This morning, the Computer and Communications Industry Association (CCIA), a trade group that represents many large technology companies including Google, Facebook, and Yahoo, published a blog post saying they do not support the current version of the Cybersecurity Information Sharing Act of 2015 (CISA.)
"[CISA] does not sufficiently protect users’ privacy or appropriately limit the permissible uses of information shared with the government," the post read, "In addition, the bill authorizes entities to employ network defense measures that might cause collateral harm to the systems of innocent third parties … such a system should not come at the expense of users’ privacy, need not be used for purposes unrelated to cybersecurity, and must not enable activities that might actively destabilize the infrastructure the bill aims to protect."
CCIA represents a wide range of large technology companies including: Amazon, British Telecom, Cloudflare, Dish, eBay, Facebook, Foursquare, Google, Microsoft, Netflix, Pandora, Paypal, Samsung, Sprint, T-Mobile, and Yahoo.
"Internet users are outraged that Congress is even considering legislation that undermines the basic security of the Internet by sweeping away privacy protections and letting companies off the hook when they improperly share or leak our personal information," said Evan Greer, campaign director of Fight for the Future, "Members of Congress should pay attention: nobody wants this bill.
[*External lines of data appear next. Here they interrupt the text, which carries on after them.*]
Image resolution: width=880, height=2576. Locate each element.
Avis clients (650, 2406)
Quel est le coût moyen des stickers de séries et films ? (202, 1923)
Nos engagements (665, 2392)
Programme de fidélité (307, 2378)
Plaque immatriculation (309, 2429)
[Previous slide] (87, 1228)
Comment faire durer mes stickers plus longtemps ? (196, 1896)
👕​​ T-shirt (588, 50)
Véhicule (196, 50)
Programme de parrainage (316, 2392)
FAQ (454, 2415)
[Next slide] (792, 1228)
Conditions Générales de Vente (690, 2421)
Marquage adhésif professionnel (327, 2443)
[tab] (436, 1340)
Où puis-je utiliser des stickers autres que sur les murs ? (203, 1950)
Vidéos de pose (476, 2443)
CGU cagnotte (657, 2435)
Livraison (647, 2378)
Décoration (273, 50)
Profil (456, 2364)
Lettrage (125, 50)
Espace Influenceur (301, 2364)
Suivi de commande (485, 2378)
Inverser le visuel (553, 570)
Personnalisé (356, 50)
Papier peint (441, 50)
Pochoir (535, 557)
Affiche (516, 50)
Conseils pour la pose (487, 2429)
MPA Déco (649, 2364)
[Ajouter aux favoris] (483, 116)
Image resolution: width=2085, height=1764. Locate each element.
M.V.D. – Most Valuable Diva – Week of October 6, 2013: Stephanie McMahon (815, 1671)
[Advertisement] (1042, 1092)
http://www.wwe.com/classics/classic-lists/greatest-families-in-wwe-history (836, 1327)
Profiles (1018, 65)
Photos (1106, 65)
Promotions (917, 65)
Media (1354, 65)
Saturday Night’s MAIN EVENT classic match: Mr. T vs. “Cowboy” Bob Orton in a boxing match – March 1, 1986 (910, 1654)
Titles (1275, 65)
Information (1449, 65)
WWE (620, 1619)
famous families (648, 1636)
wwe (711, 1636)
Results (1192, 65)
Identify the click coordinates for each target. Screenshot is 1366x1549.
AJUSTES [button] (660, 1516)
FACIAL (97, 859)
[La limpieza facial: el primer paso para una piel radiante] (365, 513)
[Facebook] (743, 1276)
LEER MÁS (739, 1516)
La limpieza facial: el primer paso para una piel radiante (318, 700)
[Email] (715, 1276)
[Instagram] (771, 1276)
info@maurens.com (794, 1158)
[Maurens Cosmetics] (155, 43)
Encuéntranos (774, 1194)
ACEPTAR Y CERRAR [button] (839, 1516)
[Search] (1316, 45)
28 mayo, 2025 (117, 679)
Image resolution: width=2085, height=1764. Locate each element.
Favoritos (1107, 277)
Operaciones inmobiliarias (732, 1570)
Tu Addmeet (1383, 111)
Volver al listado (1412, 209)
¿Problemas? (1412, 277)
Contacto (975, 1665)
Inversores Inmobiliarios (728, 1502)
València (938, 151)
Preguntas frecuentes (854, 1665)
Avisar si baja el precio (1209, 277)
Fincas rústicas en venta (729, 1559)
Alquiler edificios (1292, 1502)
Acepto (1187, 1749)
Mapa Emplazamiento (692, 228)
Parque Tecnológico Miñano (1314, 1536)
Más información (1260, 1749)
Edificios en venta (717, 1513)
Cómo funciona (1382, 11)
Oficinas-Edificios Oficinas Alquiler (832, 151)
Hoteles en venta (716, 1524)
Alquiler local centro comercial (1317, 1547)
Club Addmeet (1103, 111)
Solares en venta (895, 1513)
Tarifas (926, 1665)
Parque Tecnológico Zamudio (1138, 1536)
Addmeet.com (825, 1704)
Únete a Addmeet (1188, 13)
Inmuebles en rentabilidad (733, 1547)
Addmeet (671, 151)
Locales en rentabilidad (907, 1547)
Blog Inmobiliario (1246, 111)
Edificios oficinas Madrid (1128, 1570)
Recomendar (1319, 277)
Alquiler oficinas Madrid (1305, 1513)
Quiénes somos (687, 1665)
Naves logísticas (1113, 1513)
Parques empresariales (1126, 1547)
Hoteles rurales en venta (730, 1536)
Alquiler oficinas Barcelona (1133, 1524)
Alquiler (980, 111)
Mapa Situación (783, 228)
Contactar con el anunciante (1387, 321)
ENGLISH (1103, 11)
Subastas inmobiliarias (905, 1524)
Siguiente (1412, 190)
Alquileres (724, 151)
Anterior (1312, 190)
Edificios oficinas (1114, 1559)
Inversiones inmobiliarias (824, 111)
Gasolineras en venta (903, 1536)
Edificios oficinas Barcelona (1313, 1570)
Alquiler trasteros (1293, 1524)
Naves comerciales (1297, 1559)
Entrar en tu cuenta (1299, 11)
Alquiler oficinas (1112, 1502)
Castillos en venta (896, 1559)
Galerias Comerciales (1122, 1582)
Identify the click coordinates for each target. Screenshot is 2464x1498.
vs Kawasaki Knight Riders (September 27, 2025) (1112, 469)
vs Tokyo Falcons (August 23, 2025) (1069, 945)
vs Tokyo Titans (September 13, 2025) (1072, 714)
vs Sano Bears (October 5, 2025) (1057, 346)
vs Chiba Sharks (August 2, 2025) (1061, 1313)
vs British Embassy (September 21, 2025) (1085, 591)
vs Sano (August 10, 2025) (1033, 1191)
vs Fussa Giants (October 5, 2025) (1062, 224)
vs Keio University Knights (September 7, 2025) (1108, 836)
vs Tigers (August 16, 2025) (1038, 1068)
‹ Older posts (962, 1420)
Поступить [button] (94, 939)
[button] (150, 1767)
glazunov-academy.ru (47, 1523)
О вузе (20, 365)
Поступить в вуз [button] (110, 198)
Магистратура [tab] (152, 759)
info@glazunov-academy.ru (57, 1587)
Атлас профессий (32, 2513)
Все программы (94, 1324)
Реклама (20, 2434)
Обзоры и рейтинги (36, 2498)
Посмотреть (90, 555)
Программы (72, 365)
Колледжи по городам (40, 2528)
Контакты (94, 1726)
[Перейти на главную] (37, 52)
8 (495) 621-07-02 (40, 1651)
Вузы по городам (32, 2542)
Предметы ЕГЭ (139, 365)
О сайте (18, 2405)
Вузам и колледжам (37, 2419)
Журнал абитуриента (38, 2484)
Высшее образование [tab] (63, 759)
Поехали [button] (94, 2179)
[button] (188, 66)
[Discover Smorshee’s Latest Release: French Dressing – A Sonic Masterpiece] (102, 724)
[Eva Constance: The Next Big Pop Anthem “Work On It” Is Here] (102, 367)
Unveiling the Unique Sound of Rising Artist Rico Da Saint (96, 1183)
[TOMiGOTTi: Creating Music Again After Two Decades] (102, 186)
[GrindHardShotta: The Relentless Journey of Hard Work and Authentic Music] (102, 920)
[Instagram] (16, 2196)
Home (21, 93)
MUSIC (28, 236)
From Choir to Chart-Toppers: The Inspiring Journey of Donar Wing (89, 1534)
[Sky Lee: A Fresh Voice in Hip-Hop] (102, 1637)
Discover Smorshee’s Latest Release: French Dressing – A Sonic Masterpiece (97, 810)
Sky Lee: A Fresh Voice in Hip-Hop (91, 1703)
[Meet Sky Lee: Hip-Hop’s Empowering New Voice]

Not the public, not security experts, and not even the industry it’s supposed to protect. The safety of Internet users personal information is more fragile than ever, if Congress decides to make matters worse, everyone will know it was the result of ignorance and corruption"
This new host of companies coming out against the current version of CISA is a major blow to the already teetering legislation. It is particularly notable that T-Mobile is a member of CCIA, as the sponsors of CISA have attempted to use the recent T-Mobile / Experian information breach as an excuse to push the bill to the Senate floor, even though cybersecurity experts say CISA would have done nothing to prevent it.
Last month, the Business Software Alliance, which represents Apple, Adobe, Microsoft, Salesforce, and others, clarified that it does not support CISA after Fight for the Future launched a campaign calling out companies that had signed a letter that appeared to support CISA-like legislation.
The YouBetrayedUs.org campaign sparked a major backlash from customers and Internet users, generating thousands of emails to the companies involved, and online calls for a boycott, which quickly lead to Salesforce’s CEO taking to twitter to say that his company does not support the bill and the original BSA letter was "a mistake."
Technology companies and members of Congress are under increasing pressure to oppose CISA, which has now been delayed multiple times in the Senate after grassroots uprisings. Fight for the Future and other groups are planning to escalate their efforts targeting both Congress and technology companies that remain silent or support CISA, and will be ready if the bill comes before the Senate in the coming weeks.